Traditional methods dating back thousands of years involve using solutions to speed up chemical reactions that are used to make products that we use every day. However, the leftover waste or solvents can often be a volatile compound, explains Mack.
Disposal and recycling is also becoming a growing and more costly challenge for companies as they follow increasing federal regulations to protect the environment. "The solvents comprise the large majority of chemicals that are handled, but the solvent doesn't do anything but serve as a mixing vehicle.
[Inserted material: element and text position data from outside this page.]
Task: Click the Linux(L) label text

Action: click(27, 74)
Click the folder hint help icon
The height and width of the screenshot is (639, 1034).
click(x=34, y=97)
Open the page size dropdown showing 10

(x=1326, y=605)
For example, for every gram of pharmaceutical drug that is generated, 15 to 20 kilograms of solvent waste is generated in that process," Mack says.
"Mechanochemistry can develop new reactions that we haven't seen before, saving on waste and developing new science," Mack says.
Mack also will report on how he has used a metal reactor vial to create chemical reactions, allowing recovery of the catalyst used to make the reaction, which usually can't be achieved by using solutions. He also is exploring efforts at using natural chiral agents agents that are non-superimposable, mirror images of each other to successfully mix chemicals and eliminate waste such as oil.
Mack's research was supported by a $367,835 grant from the National Science Foundation that was awarded in 2011 and funded through 2014. His research received a highly competitive, $550,000 NSF CAREER Award in 2006. The CAREER Award is the NSF's most prestigious award in support of junior faculty who exemplify the role of teacher-scholars through outstanding research, excellent education and the integration of education and research within the context of the mission of their organizations.